START Provided material

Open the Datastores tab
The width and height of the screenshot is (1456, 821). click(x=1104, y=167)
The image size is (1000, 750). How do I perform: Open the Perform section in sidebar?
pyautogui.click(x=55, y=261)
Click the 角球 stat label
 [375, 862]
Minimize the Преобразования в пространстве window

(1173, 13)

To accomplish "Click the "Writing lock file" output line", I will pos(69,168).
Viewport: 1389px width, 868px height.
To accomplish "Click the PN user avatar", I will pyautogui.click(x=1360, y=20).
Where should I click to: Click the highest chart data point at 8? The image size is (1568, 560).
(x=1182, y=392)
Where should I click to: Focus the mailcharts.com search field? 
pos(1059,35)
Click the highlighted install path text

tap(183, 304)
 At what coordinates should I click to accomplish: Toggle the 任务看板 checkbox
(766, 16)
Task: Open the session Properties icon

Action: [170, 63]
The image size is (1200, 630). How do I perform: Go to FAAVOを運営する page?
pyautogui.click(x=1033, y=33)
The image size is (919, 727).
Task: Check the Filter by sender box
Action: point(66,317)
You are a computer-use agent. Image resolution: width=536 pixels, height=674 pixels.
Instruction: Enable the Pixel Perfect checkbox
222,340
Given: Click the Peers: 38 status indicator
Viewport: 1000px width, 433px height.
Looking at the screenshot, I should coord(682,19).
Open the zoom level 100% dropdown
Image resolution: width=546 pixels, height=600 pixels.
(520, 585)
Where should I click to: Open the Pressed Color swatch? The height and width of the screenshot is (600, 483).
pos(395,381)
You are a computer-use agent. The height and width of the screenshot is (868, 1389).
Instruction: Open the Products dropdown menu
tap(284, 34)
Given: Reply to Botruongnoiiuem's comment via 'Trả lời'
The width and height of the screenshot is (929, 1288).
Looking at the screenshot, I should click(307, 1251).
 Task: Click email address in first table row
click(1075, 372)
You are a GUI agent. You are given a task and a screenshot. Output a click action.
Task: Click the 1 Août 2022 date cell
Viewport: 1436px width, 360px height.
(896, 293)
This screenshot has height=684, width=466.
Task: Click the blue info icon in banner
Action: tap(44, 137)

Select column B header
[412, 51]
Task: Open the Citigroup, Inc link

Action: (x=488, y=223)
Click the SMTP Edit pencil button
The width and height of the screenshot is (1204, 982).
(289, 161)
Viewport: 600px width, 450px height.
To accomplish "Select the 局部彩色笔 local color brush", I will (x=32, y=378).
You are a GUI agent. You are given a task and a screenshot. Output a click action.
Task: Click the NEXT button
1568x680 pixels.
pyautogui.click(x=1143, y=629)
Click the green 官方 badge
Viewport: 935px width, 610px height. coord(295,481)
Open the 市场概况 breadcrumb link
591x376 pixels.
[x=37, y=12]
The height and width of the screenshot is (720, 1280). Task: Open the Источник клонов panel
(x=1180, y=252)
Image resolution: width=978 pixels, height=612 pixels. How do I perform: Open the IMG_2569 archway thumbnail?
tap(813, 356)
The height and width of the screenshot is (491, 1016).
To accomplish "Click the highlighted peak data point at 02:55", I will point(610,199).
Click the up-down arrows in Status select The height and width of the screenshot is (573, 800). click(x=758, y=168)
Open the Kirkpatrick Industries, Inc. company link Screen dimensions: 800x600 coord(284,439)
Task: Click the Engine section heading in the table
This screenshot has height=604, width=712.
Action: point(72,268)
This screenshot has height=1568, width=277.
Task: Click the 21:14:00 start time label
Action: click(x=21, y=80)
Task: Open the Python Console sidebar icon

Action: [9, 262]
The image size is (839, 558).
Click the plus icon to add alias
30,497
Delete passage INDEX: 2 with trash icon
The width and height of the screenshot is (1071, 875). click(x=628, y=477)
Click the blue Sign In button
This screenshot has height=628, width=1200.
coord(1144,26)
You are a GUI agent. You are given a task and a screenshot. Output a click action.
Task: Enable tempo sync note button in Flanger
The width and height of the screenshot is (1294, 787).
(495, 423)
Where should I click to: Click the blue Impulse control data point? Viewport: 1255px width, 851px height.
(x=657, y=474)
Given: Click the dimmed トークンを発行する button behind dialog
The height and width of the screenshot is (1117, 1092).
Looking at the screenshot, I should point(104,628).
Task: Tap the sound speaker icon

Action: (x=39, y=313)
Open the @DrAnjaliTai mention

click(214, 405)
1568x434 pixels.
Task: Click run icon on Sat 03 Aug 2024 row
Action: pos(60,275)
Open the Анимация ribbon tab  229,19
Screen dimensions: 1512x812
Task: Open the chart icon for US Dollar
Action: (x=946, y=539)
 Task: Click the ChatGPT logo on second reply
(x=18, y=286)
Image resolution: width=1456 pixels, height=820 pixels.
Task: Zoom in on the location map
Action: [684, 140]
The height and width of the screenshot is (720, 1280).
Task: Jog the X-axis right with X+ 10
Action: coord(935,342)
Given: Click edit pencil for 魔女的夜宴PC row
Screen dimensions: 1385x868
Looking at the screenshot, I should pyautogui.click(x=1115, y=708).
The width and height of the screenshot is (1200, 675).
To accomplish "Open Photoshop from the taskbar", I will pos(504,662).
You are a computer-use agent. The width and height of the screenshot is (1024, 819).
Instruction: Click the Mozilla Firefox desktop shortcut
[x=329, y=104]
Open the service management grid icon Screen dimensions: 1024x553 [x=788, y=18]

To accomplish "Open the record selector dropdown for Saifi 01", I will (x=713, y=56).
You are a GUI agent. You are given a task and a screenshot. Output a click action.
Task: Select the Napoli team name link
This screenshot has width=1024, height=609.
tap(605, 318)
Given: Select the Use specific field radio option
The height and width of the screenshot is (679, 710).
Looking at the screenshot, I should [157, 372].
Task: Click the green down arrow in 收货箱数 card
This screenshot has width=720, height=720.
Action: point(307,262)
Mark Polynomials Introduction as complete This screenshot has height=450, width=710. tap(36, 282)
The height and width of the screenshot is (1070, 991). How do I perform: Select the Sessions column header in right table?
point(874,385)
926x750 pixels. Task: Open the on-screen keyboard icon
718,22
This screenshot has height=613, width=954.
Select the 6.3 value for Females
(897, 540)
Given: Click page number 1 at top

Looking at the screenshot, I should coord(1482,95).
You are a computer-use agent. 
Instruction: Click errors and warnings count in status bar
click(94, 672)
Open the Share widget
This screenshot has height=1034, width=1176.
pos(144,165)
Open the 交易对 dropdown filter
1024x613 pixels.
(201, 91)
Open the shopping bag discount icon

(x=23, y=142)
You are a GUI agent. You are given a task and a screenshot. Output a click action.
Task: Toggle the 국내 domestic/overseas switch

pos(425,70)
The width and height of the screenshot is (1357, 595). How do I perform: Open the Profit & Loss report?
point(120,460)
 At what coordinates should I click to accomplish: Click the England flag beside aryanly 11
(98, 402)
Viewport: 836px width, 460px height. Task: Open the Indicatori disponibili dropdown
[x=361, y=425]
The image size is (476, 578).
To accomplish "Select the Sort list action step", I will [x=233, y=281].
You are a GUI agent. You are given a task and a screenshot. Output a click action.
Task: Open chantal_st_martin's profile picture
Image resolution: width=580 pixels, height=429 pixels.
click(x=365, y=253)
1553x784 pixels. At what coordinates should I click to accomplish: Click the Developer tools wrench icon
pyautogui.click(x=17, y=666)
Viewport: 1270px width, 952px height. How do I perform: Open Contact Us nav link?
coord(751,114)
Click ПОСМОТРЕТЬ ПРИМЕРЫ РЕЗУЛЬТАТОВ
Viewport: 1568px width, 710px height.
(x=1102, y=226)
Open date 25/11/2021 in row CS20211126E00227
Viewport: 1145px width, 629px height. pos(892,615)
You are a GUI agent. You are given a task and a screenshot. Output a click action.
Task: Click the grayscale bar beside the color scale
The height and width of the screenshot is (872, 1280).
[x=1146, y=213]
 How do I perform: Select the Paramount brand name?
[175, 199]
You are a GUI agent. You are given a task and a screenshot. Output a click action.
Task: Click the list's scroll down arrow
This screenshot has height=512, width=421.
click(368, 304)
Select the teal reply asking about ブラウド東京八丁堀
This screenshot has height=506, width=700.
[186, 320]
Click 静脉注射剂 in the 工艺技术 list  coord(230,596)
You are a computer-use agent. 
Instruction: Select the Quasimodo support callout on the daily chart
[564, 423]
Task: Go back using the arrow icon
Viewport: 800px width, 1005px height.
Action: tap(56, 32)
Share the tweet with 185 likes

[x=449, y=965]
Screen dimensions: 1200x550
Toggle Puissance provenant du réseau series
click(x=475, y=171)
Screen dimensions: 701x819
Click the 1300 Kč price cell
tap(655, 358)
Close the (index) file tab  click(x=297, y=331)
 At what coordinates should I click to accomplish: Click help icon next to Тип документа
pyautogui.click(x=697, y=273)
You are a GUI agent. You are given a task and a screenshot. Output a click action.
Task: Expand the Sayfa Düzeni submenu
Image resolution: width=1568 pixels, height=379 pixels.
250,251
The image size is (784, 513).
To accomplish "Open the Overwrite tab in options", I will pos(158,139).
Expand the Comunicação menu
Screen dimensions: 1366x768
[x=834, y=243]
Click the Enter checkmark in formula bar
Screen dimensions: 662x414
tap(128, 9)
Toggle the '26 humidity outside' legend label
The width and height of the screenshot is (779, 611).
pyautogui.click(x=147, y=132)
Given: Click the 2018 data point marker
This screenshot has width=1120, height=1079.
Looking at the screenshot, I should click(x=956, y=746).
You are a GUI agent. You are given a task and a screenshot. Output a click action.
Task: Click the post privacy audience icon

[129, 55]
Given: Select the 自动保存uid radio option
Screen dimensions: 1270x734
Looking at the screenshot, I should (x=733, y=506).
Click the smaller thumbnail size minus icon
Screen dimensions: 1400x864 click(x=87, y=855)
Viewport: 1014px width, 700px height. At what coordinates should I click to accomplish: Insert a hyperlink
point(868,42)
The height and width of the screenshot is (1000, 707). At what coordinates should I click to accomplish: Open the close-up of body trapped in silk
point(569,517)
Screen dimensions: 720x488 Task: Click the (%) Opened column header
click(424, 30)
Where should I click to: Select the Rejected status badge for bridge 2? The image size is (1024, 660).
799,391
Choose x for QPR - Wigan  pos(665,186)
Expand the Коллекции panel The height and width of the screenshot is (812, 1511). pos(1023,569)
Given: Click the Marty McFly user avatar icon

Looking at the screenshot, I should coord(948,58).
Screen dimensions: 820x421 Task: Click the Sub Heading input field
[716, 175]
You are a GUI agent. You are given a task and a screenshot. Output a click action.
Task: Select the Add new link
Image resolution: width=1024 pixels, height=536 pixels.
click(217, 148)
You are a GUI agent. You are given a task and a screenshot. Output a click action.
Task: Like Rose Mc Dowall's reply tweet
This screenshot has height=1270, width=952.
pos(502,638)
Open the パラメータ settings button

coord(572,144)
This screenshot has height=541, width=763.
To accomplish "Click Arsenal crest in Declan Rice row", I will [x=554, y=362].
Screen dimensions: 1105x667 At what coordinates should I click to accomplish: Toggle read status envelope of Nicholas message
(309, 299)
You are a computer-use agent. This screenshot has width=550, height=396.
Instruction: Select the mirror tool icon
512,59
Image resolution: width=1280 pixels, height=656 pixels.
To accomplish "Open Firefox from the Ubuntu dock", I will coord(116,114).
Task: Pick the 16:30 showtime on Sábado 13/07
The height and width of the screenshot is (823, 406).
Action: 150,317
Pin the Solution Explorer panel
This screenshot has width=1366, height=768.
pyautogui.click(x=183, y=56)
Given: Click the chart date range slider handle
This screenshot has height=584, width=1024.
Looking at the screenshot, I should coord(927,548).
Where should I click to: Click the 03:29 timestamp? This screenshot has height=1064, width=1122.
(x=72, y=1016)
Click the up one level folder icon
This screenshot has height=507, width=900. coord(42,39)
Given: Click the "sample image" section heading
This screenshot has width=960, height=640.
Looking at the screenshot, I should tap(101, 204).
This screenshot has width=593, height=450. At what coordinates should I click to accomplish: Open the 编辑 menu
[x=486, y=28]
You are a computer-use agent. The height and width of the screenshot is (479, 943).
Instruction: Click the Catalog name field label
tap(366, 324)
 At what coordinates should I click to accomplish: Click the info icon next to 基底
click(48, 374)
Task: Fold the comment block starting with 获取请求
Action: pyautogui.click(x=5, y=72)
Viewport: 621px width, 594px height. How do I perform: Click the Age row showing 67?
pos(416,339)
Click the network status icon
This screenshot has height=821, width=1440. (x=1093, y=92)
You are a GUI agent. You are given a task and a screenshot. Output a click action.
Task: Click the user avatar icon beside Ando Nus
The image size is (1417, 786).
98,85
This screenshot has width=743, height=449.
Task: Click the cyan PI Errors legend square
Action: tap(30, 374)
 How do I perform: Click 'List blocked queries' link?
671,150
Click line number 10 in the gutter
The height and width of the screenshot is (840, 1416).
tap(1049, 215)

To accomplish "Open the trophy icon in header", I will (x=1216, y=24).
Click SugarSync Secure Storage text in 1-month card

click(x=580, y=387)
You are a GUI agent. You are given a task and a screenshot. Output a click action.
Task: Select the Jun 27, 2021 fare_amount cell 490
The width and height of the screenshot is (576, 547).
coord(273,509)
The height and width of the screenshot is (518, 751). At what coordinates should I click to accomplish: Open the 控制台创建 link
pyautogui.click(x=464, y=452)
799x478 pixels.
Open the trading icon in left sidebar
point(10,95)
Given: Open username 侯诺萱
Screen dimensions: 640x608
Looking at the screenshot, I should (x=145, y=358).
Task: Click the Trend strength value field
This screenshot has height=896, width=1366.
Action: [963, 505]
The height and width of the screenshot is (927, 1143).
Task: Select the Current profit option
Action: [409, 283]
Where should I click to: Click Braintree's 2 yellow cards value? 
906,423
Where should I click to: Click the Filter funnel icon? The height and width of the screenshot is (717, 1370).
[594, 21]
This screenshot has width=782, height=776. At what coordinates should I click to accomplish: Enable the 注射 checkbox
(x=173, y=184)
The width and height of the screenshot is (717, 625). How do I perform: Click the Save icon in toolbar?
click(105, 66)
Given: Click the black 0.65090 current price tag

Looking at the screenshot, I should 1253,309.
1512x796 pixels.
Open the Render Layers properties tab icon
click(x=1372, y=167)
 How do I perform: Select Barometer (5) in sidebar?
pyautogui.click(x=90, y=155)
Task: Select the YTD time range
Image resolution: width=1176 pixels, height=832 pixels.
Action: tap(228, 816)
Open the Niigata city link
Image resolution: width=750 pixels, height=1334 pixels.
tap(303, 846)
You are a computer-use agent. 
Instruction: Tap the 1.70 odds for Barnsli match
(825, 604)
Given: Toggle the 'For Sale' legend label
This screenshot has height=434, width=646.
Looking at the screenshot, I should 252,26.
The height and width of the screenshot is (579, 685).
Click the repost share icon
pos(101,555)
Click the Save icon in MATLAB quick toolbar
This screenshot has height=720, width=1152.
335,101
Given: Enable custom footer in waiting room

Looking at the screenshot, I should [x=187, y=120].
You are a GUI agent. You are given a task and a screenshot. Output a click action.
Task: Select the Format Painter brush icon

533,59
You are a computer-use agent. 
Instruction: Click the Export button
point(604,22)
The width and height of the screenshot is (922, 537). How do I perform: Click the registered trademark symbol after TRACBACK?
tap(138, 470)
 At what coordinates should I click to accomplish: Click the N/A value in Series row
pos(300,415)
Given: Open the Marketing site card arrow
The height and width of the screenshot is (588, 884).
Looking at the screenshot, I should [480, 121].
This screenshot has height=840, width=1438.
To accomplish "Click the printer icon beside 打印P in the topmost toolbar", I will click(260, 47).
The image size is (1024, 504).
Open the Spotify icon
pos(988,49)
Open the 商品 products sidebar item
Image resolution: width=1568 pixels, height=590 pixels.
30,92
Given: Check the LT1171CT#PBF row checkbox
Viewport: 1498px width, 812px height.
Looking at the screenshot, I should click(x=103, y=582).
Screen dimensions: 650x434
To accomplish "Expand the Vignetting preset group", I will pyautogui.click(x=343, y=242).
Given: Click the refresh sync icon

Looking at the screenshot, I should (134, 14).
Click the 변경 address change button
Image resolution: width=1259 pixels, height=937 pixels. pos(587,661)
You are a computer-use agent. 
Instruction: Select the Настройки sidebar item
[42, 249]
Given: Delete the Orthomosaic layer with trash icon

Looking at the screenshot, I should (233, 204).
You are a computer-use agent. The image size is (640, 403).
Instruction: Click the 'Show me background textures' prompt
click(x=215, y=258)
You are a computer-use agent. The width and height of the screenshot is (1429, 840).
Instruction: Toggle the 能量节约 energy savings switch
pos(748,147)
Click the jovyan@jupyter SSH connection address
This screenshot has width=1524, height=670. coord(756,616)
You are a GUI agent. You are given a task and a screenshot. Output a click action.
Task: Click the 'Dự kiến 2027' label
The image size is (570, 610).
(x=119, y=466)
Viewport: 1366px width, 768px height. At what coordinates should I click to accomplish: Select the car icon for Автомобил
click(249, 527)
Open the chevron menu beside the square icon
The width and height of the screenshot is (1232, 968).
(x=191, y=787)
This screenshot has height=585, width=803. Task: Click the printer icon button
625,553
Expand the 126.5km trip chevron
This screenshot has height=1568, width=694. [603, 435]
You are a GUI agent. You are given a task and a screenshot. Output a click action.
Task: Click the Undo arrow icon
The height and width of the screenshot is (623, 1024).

END Provided material

- [Required action]: Pull every line containing "radio" out of the records.

- [Output of the exercise]:
Given: Select the Use specific field radio option
Given: Select the 自动保存uid radio option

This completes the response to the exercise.